CTL CLASS – 27TH APRIL 2011)

 

© JABA SHADRACK, Department of Public Law, School of Law (Formerly, Faculty of law) at the University of Dar es Salaam, Tanzania


  Lecture II



  A Recap of/to Lecture I

  1. Disadvantages of Delegated Legislation (Critique)
  2. Control of powers to make Delegated Legislations
    1. Parliamentary Oversight
    2. Judicial Oversight
    A: Parliamentary Oversight

  A Recap of/to Lecture I

  • Define what is meant by delegated legislation and how delegated powers are granted.
  • Describe the main forms of delegated legislation.
  • Identify the main reasons for delegated legislation.
  • Differentiate between Enabling Act, and Enabling Provision.
  • Show the basis of Ministers and local authorities to make delegated legislations?
  • Who exercises power to make delegated legislation?


  Disadvantages of Delegated Legislation (an appraisal/critique) 

  1. It is subject to less parliamentary scrutiny than principal legislation. This may lead to inconsistencies between Principal and Delegated legislations. Thus, unless such inconsistent law (Delegated legislation) is challenged and declared a nullity in the Court of law, it continues to curtail people's rights and freedom.
  2. It violates the principle of Separation of Power (Article 4 of the Tanzania Constitution, 1977).
  3. Creates a loophole for the government (the executive, especially Ministers) to use delegated legislation to abrogate or circumvent Principal legislation or to push their hidden agenda/scheme/project/reform through delegated legislations. In England such kind of powers are known as 'Henry VIII Powers'.
  4. Many laws are made through the use of delegated powers. It is estimated that more than 250 delegated legislations are made every year in Tanzania. This makes the law unstable and thus uncertain.
  5. Increasing use of delegated legislation lead to subordination of the Parliament.


    Lord Hewart of Bury (the then Lord Chief Justice of England) call this the 'new despotism' which aims at, 


      "…to subordinate Parliament, to evade the Courts, and to render the will, or the caprice, of the Executive unfettered and supreme".

     
  6. Lack of democracy: Delegated legislations are made by unelected people or bodies (i.e. civil servants such as Directors, Commissions, government departments, Boards, regulatory agencies, the Chief Justice and etc).
  7. Lack of publicity: The public is often unaware of new law which is introduced by statutory instruments. Besides, people are less involved in making delegated legislations, thus the society has limited knowledge about provisions of such laws.

  8. The law confers enormous powers to the Minister over by-laws made by local authorities to the extent of undercutting the essence of decentralisation of powers. On this point, the Legal Aid Committee (the UDSM - Faculty of Law)
    says,


     

    "A by-law made by local authorities does not become law until it has been approved by the Regional Commissioner and consented to by the Minister. Thus at the level of legislation we see a lot of relationship between the local authorities and the central government represented by the Regional Commissioner and the Minister. The central government also seems to have overriding powers over local authorities. If the aim was decentralization and democracy, this position needs to be reappraised".

——————

■ **Task list**
a - In the lecture notes on delegated legislation, about how many delegated legislations are estimated to be made each year in Tanzania?
b - In the records, update the part that opens with the line containing "Viewport: 888px width, 472px" and closes with the line containing "tap(37, 17)": change "home link" to "start link" and leave everything else the same. Give only those lines.

——————

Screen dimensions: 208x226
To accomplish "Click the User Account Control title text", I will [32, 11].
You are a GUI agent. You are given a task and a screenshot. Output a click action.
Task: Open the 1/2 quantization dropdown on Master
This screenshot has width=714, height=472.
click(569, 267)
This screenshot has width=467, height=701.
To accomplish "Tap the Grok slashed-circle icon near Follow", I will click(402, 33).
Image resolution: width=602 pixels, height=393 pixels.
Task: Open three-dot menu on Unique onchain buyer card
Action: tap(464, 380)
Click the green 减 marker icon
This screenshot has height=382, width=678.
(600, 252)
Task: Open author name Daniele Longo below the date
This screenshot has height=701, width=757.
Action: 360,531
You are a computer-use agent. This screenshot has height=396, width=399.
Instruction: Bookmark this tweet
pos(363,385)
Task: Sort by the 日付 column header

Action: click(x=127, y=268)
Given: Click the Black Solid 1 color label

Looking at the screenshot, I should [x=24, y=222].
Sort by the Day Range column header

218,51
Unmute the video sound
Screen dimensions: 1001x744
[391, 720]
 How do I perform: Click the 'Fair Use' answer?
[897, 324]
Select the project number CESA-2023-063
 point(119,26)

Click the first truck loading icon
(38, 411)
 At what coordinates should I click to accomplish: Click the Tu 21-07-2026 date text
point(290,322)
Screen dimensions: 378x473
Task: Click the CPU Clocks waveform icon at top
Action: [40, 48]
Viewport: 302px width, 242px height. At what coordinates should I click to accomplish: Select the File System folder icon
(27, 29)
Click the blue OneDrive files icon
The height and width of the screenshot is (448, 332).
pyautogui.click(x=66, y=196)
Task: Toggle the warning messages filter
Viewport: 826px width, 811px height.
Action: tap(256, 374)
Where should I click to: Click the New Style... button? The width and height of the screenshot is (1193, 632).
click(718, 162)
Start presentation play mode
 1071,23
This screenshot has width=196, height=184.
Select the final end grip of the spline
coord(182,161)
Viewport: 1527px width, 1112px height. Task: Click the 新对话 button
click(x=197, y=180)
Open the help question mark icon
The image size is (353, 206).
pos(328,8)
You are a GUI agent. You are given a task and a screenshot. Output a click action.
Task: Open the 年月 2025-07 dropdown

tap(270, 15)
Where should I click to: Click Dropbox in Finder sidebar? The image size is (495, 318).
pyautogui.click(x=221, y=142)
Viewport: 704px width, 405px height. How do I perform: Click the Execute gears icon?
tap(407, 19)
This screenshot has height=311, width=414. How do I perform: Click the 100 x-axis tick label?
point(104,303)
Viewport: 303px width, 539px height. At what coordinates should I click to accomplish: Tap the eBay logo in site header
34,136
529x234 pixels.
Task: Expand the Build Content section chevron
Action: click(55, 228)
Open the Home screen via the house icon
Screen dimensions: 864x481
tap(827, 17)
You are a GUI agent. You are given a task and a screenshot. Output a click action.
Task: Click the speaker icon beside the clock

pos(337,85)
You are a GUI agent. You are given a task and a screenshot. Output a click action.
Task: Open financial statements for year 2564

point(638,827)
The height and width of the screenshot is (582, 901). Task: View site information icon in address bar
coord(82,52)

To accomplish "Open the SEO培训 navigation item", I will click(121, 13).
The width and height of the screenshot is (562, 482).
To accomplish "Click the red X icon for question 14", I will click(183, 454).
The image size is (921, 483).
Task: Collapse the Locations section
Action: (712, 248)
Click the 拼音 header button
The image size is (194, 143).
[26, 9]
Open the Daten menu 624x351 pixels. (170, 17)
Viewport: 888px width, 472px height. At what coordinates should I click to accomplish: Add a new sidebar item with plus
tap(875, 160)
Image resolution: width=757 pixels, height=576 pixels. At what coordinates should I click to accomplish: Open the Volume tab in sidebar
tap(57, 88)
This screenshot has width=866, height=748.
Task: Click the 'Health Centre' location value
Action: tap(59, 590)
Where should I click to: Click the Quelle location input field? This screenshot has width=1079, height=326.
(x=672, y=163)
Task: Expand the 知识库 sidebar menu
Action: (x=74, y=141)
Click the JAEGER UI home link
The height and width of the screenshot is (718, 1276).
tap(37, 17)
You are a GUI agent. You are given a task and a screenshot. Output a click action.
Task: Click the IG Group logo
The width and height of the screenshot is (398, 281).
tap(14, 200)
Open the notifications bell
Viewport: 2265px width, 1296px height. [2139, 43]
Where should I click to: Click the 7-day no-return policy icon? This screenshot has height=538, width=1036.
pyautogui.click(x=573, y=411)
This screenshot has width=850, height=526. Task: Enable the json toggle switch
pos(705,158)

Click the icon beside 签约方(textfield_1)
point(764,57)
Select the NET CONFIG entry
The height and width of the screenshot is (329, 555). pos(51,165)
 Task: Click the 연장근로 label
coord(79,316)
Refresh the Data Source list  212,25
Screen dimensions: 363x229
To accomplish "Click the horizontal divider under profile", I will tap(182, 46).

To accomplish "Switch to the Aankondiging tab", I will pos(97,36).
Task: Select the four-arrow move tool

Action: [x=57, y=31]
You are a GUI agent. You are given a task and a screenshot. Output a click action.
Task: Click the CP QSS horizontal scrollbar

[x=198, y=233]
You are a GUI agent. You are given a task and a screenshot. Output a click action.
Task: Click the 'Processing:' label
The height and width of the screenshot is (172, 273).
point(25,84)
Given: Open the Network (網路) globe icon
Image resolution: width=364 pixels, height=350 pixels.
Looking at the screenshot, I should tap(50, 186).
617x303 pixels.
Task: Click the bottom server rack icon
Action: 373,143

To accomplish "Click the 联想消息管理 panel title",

——————

■ **Solutions per task**
a - More than 250.

b -
Viewport: 888px width, 472px height. At what coordinates should I click to accomplish: Add a new sidebar item with plus
tap(875, 160)
Image resolution: width=757 pixels, height=576 pixels. At what coordinates should I click to accomplish: Open the Volume tab in sidebar
tap(57, 88)
This screenshot has width=866, height=748.
Task: Click the 'Health Centre' location value
Action: tap(59, 590)
Where should I click to: Click the Quelle location input field? This screenshot has width=1079, height=326.
(x=672, y=163)
Task: Expand the 知识库 sidebar menu
Action: (x=74, y=141)
Click the JAEGER UI start link
The height and width of the screenshot is (718, 1276).
tap(37, 17)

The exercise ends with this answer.